DAL CYBER CRIME ALLA CYBER WARFARE
Uno degli elementi caratterizzanti della guerra cibernetica (o per dirla all’inglese, cyber warfare) riguarda il fatto che se uno Stato ne vuole colpire un altro, l’utilizzo del canale cibernetico ne garantisce l’anonimato. “Oggi – conferma Barberini – con le tecnologie a disposizione a livello militare, possiamo riuscire a sapere quando e da dove un missile viene lanciato. Ma nell’ambito cyber, invece, è davvero difficile attribuire con certezza la paternità di un attacco”. Nella stragrande maggioranza dei casi gli Stati adottano questo tipo di attacco perché possono colpire un competitor evitando di venire accusati direttamente dell’azione. Ecco perché da alcuni anni il dominio cibernetico (e quello spaziale) è stato riconosciuto dalla Nato al pari dei domini tradizionali (terrestre, aereo e marittimo) in cui possono verificarsi scenari di guerra. “Questo è indicativo dell’importanza della considerazione che sta assumendo da anni la dimensione cibernetica anche a livello militare”.

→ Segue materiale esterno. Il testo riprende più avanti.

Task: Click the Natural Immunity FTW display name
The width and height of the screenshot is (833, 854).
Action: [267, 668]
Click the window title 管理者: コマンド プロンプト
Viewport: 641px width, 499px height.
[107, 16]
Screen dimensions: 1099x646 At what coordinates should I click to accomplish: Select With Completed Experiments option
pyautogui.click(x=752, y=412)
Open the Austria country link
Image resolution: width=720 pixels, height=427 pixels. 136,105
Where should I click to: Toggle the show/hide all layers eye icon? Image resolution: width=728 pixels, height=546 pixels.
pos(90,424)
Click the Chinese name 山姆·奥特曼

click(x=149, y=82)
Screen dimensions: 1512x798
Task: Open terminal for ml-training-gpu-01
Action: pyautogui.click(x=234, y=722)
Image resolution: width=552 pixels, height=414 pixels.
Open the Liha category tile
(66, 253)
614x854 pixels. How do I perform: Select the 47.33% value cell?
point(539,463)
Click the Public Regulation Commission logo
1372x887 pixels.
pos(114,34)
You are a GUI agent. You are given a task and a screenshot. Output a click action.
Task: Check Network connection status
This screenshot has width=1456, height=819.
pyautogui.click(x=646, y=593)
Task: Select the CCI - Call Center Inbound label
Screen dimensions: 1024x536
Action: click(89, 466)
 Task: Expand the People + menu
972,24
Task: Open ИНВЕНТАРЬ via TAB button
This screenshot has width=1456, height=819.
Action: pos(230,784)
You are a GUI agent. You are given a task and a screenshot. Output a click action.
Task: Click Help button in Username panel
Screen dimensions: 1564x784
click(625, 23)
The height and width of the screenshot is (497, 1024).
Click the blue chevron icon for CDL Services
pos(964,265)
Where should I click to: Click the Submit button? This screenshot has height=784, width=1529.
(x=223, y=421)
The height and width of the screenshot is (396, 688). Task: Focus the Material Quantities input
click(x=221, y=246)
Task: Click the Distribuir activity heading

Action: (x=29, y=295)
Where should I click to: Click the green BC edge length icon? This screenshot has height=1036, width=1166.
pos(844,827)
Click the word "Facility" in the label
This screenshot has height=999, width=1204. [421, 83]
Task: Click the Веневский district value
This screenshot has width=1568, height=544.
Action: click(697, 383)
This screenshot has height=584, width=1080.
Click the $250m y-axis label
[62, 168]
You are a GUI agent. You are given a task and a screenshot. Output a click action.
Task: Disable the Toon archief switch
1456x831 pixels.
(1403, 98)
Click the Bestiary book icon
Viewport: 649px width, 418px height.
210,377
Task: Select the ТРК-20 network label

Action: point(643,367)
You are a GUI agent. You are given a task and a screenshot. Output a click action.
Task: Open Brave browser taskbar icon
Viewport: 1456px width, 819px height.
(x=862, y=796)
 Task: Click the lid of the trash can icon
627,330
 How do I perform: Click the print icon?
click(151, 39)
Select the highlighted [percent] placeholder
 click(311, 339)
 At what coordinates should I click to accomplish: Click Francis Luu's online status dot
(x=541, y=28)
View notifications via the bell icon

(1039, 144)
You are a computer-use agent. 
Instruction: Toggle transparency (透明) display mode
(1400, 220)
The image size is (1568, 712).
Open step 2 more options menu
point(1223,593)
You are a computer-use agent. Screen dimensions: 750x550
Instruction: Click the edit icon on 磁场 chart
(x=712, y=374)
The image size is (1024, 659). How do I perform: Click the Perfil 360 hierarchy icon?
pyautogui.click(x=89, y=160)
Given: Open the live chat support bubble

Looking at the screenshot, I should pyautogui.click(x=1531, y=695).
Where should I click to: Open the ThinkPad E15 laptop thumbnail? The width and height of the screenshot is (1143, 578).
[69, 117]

Diventa a questo punto inevitabile fare un accenno alla guerra in corso tra Russia e Ucraina. “Gli ucraini – ricorda l’esperto del CeSi – sono stati attaccati molte volte dal punto di vista cibernetico dai russi nel corso degli ultimi anni. Ad esempio ci sono stati diversi attacchi alla rete elettrica nazionale, tutti attribuibili ai russi, anche se non esistono prove evidenti proprio per i motivi cui si accennava in precedenza. Ad ogni modo, proprio perché è stata già vittima in passato di questo tipo di aggressione, Kiev si è preparata per tempo e ha provato a rafforzare le proprie difese cyber, anche grazie al supporto dell’Ue e degli Usa”.
I RISCHI PRINCIPALI IN ITALIA
Per quanto riguarda nello specifico il nostro Paese, il rischio principale resta il ransomware. “La frequenza di questo tipo di attacchi è aumentata molto negli ultimi anni perché risponde alla logica di avere un lucro immediato. E il metodo per effettuare questo tipo di attacco nella maggior parte dei casi avviene tramite email di phishing”. Per quanto riguarda il mondo produttivo, secondo Barberini le Pmi italiane, per dimensione, per scarsità di mezzi economici, ma anche per un approccio culturale superficiale, investono poco in cyber security rispetto alle aziende di altri competitor europei. Per provare a invertire la tendenza si potrebbe agire in due modi che vanno combinati tra loro. Uno, spiega, riguarda fattore umano: “bisogna ricordarsi che nella maggior parte dei casi gli attacchi potrebbero essere evitati se la persona davanti al computer fosse al corrente e fosse consapevole dei rischi, o se conoscesse le procedure da adottare in determinati casi, ad esempio quando arriva una email sospetta. Dall’altro lato bisogna continuare a sviluppare tecnologie per proteggere i sistemi da un punto di vista cibernetico. In definitiva, serve un approccio integrato, cioè unire l’aspetto tecnologico a quello umano, operando in parallelo su entrambi gli aspetti”.